Count the lines of the records that contain the string "Edit", treating uppercase and lowercase as distinct. Reply with the number alone.

[Dataset excerpt]
/---

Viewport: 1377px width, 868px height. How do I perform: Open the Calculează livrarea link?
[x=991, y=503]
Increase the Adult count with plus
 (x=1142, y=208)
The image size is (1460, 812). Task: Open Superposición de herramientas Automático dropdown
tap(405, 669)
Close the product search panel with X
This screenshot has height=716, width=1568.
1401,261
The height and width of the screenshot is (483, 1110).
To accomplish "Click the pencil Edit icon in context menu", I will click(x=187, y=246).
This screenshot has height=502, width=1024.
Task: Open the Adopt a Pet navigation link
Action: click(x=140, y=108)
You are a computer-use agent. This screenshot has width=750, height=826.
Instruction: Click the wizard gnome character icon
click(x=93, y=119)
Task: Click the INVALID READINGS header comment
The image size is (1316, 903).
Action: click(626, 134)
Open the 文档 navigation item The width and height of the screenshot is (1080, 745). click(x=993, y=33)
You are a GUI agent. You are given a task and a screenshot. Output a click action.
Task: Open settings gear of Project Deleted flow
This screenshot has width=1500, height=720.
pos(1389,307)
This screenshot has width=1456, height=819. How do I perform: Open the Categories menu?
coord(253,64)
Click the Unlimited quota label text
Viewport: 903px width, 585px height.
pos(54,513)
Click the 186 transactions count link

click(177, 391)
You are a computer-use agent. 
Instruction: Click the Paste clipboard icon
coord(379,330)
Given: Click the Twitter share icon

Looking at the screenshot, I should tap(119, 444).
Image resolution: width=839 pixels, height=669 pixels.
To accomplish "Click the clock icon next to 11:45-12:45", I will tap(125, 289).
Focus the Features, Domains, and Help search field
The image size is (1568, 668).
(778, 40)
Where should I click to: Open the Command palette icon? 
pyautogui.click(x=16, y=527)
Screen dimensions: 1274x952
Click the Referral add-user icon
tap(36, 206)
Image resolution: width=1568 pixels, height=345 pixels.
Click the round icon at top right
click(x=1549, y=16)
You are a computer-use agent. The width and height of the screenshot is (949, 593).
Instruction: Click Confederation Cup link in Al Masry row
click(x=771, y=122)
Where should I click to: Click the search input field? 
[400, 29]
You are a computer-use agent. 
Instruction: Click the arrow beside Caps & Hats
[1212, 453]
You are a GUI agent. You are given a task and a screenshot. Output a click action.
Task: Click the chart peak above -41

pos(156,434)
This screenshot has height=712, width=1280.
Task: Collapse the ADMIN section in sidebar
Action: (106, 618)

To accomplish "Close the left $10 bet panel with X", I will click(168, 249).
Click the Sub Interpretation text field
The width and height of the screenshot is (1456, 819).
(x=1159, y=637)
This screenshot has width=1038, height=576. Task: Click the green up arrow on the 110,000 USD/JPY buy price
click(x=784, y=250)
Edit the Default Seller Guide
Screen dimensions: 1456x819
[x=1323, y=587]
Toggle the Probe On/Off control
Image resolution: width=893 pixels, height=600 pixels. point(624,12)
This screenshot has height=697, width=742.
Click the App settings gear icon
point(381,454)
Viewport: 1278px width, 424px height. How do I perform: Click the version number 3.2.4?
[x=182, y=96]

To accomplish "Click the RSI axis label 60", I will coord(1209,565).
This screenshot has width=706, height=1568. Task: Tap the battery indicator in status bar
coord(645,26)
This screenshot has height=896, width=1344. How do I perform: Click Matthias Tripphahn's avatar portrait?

\---

● **FULL ANSWER**:
2